■ Source material ■
--------

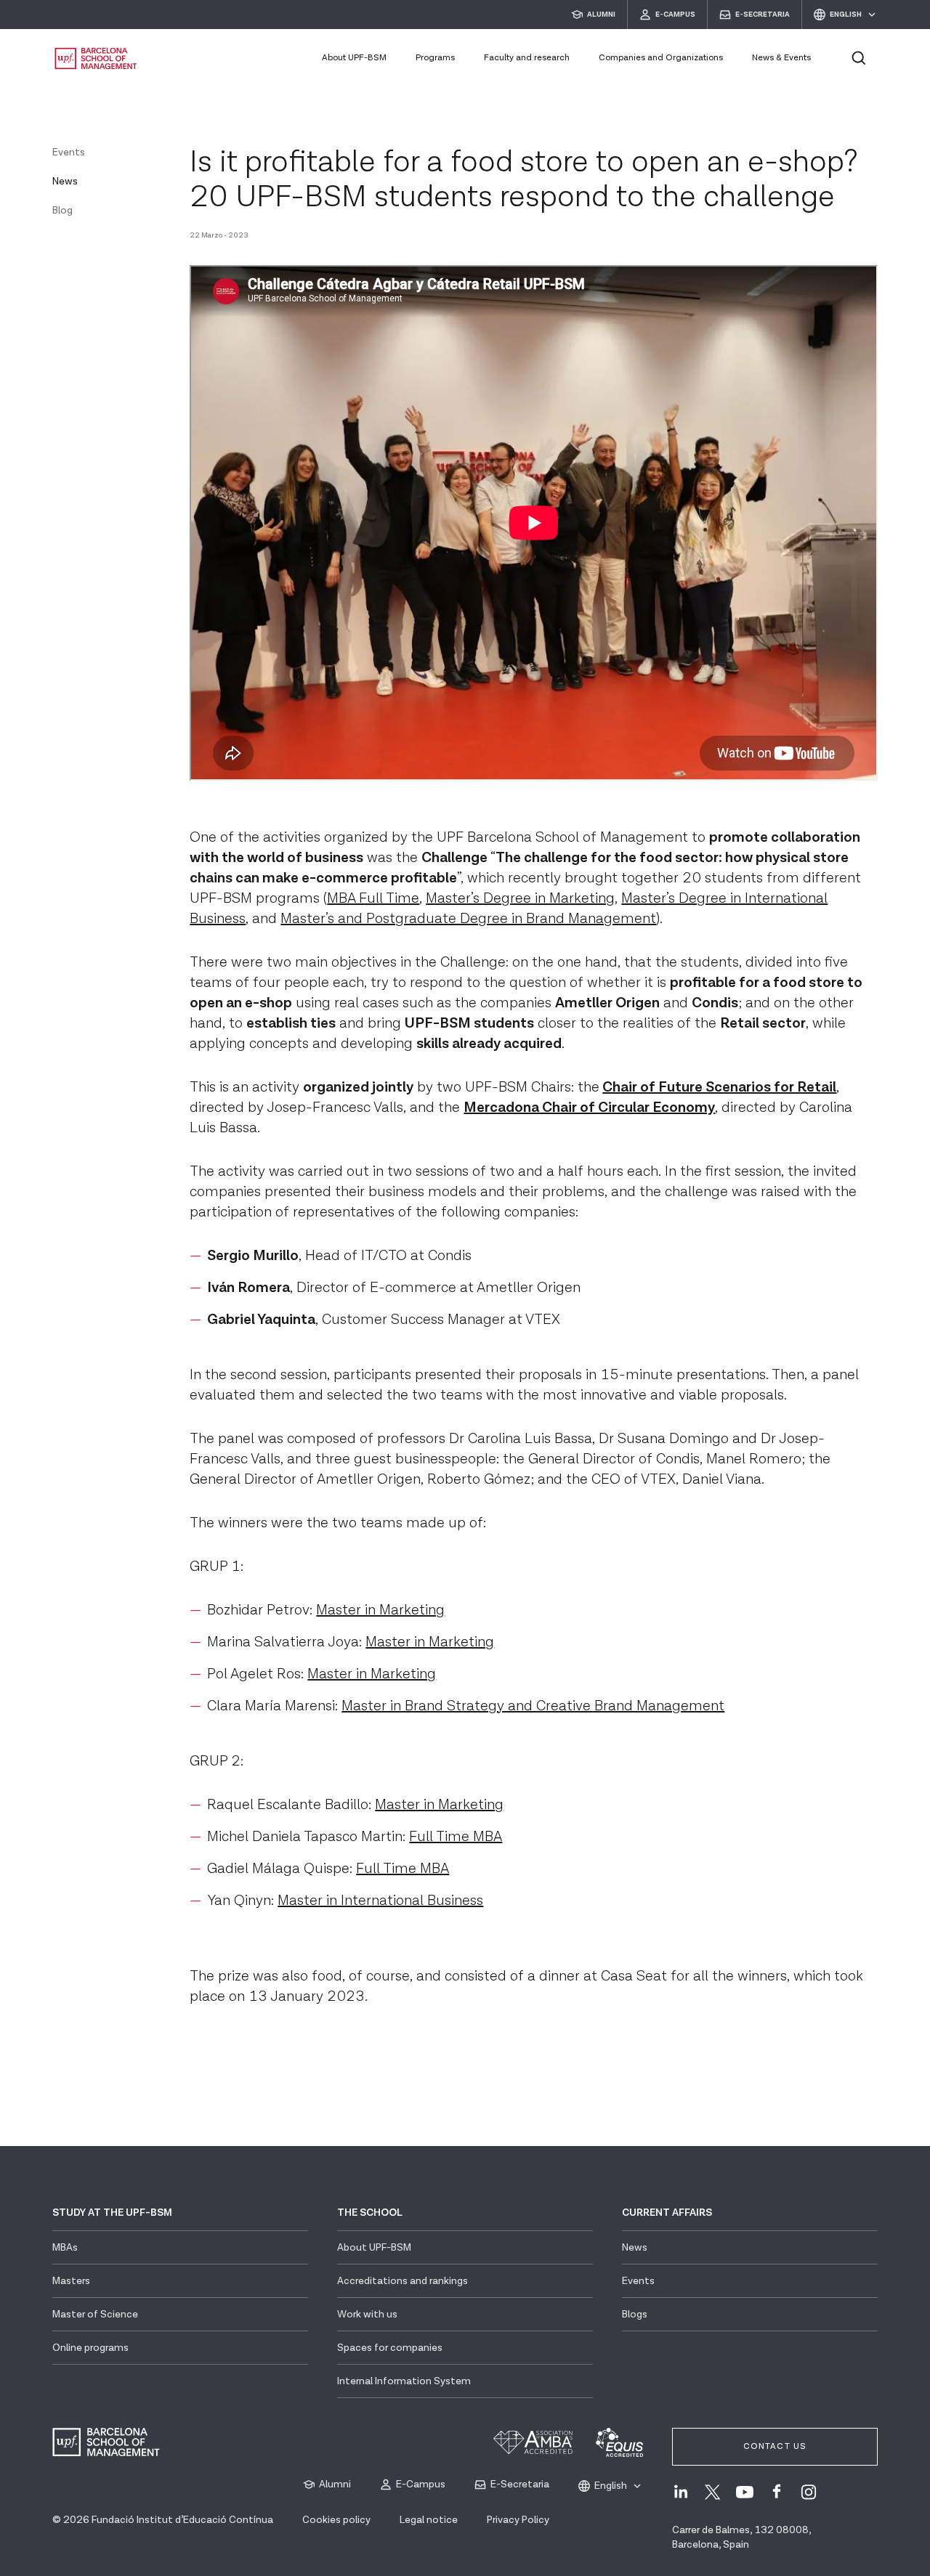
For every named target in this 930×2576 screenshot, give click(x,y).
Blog (62, 210)
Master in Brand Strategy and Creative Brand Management (532, 1706)
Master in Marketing (380, 1610)
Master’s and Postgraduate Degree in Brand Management (468, 918)
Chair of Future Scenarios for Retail (719, 1087)
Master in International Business (380, 1900)
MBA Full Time (373, 898)
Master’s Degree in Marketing (520, 898)
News (65, 181)
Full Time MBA (455, 1836)
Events (68, 152)
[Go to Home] (96, 58)
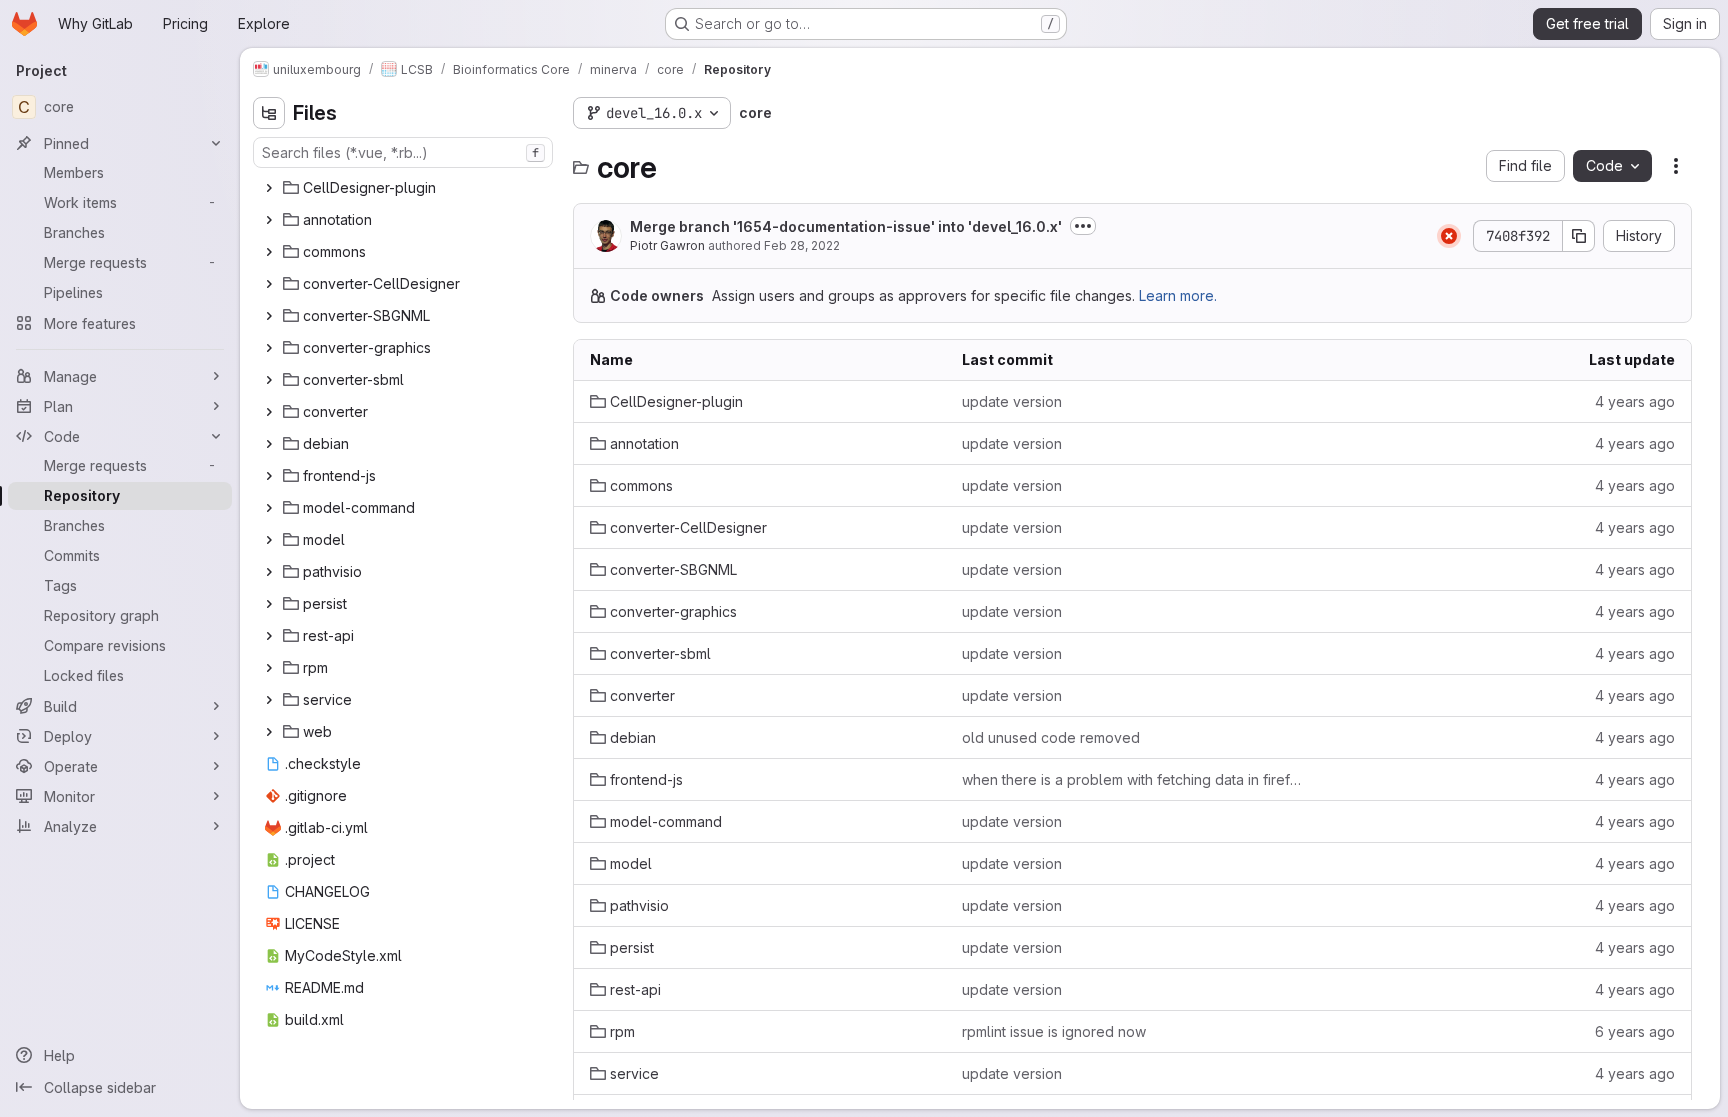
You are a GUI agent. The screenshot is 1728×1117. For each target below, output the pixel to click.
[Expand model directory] (269, 540)
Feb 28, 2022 (802, 245)
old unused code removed (1051, 737)
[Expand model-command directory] (269, 508)
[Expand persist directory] (269, 604)
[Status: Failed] (1449, 236)
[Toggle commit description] (1083, 226)
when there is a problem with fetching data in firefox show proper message (1132, 779)
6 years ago (1635, 1031)
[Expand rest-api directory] (269, 636)
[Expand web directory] (269, 732)
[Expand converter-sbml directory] (269, 380)
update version (1012, 401)
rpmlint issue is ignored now (1054, 1031)
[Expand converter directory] (269, 412)
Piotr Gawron (667, 245)
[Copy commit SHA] (1579, 236)
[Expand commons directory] (269, 252)
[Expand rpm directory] (269, 668)
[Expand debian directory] (269, 444)
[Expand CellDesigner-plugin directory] (269, 188)
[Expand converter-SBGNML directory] (269, 316)
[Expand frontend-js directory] (269, 476)
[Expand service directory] (269, 700)
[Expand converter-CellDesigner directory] (269, 284)
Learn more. (1178, 295)
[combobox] (403, 152)
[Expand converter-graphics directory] (269, 348)
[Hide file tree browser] (269, 113)
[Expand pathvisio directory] (269, 572)
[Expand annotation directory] (269, 220)
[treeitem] (405, 188)
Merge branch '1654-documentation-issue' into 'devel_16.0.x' (846, 226)
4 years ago (1635, 401)
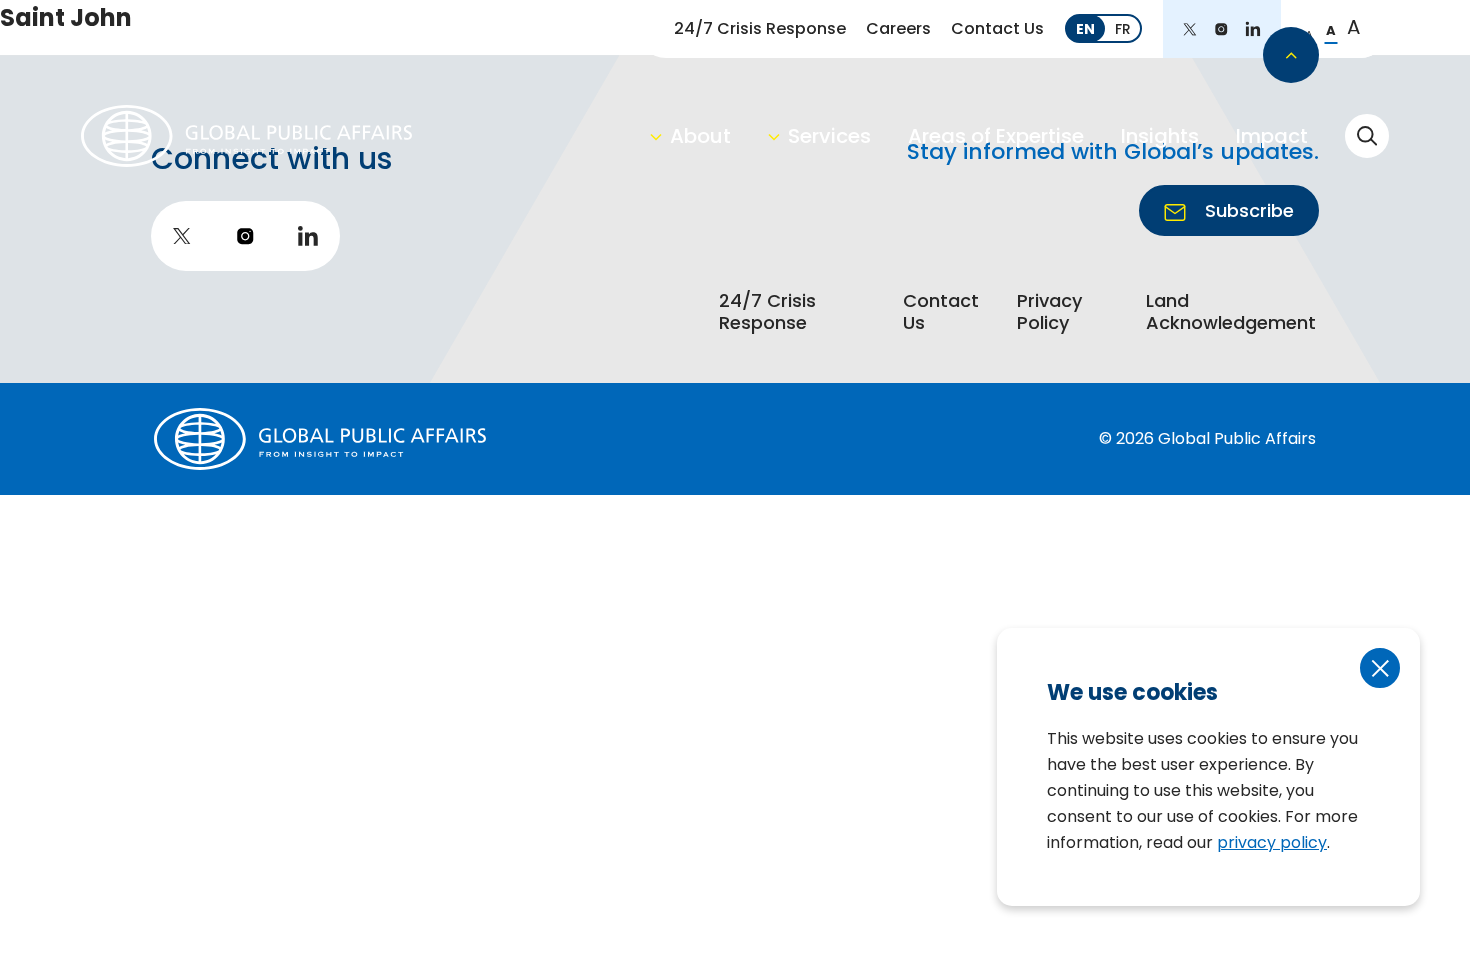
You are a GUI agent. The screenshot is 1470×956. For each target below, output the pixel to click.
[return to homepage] (246, 135)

--------

■ Exercise instructions ■
Each record should be written out again exactly, though without its pictures.

■ Response for this exercise ■
For every named target in this 930×2576 screenshot, give click(x,y).
Blog (62, 210)
Master in Brand Strategy and Creative Brand Management (532, 1706)
Master in Marketing (380, 1610)
Master’s and Postgraduate Degree in Brand Management (468, 918)
Chair of Future Scenarios for Retail (719, 1087)
Master in International Business (380, 1900)
MBA Full Time (373, 898)
Master’s Degree in Marketing (520, 898)
News (65, 181)
Full Time MBA (455, 1836)
Events (68, 152)
[Go to Home] (96, 58)
You are a GUI agent. The screenshot is 1728×1117. For each target below, output the pixel to click.
[Expand model directory] (269, 540)
Feb 28, 2022 (802, 245)
old unused code removed (1051, 737)
[Expand model-command directory] (269, 508)
[Expand persist directory] (269, 604)
[Status: Failed] (1449, 236)
[Toggle commit description] (1083, 226)
when there is a problem with fetching data in firefox show proper message (1132, 779)
6 years ago (1635, 1031)
[Expand rest-api directory] (269, 636)
[Expand web directory] (269, 732)
[Expand converter-sbml directory] (269, 380)
update version (1012, 401)
rpmlint issue is ignored now (1054, 1031)
[Expand converter directory] (269, 412)
Piotr Gawron (667, 245)
[Copy commit SHA] (1579, 236)
[Expand commons directory] (269, 252)
[Expand rpm directory] (269, 668)
[Expand debian directory] (269, 444)
[Expand CellDesigner-plugin directory] (269, 188)
[Expand converter-SBGNML directory] (269, 316)
[Expand frontend-js directory] (269, 476)
[Expand service directory] (269, 700)
[Expand converter-CellDesigner directory] (269, 284)
Learn more. (1178, 295)
[combobox] (403, 152)
[Expand converter-graphics directory] (269, 348)
[Hide file tree browser] (269, 113)
[Expand pathvisio directory] (269, 572)
[Expand annotation directory] (269, 220)
[treeitem] (405, 188)
Merge branch '1654-documentation-issue' into 'devel_16.0.x' (846, 226)
4 years ago (1635, 401)
You are a GUI agent. The screenshot is 1470×956. For each target below, output the pixel to click.
[return to homepage] (246, 135)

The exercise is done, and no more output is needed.